Quote Originally Posted by bloodtide View Post
Lots of games have 'characters vs nature', you have to cross a bridge over lava, for example. But if your playing with a storytelling DM, you need not even roll or anything. After all if you did roll bad and fell in the lava, you would know the DM would save you as "the DM is telling a story and does not want the story interrupted by random dice roll deaths.
I agree with you that "story" DMing has some problems and shouldn't be the only possible mode of play. I just don't like one-roll deaths.

For example, the classic poison needle trap, save vs poison or die. It's a solved problem. The solution is to constantly describe how you never touch anything with your hands, and if you're not playing a deathtrap dungeon that slows down the game needlessly. I've had to tell players more than once "there are no traps in this dungeon" just so they'd open the damn door before one of the other players fell asleep.

Meatgrinder games teach players to play super cautiously. In any other kind of game that's tedious, and it's often hard to unteach. The rules should let meatgrinder work but it shouldn't just be assumed.

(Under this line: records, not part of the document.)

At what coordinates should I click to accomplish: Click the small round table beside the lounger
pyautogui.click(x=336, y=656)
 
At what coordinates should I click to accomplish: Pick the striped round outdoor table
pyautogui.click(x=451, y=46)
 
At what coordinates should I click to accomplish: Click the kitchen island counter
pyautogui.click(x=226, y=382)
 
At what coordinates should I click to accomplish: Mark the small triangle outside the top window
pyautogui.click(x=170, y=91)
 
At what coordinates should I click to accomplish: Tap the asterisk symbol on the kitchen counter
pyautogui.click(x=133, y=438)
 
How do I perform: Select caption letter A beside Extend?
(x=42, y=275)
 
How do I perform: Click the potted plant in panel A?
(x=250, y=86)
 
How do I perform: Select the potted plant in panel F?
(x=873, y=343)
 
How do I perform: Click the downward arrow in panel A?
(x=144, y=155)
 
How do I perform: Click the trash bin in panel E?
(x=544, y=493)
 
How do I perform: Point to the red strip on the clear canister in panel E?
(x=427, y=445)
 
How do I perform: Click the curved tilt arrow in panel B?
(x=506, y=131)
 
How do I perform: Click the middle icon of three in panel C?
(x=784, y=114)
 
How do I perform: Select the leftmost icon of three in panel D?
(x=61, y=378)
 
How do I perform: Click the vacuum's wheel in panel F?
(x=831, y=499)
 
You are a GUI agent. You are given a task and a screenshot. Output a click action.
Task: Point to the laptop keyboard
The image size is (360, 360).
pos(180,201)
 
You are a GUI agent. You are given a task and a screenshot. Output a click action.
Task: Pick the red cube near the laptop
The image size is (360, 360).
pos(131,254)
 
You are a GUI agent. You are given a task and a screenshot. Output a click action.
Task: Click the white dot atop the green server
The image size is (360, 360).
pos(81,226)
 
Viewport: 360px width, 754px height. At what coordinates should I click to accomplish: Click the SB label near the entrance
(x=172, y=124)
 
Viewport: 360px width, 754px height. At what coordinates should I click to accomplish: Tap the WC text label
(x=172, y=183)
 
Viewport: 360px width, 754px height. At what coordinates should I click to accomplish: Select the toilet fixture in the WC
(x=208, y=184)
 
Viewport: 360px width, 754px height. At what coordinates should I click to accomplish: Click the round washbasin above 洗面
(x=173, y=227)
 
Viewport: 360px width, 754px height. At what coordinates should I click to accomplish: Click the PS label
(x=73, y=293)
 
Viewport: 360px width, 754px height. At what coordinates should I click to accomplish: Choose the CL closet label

About your lava bridge, if one failed roll dumps the party in lava, the solution is not to roll. Fly over it, teleport, stone shape a bridge, find another path, come back next level, whatever. Rolling is a reasonable choice if one bad roll has a character hanging from a ledge by his fingers, then everyone gets one turn worth of actions to try to save him, THEN the character has to roll again or fall in. (The probability of falling in doesn't even have to be lower. Suppose the one roll has a 25% chance of failure, and the two rolls each have 50%.)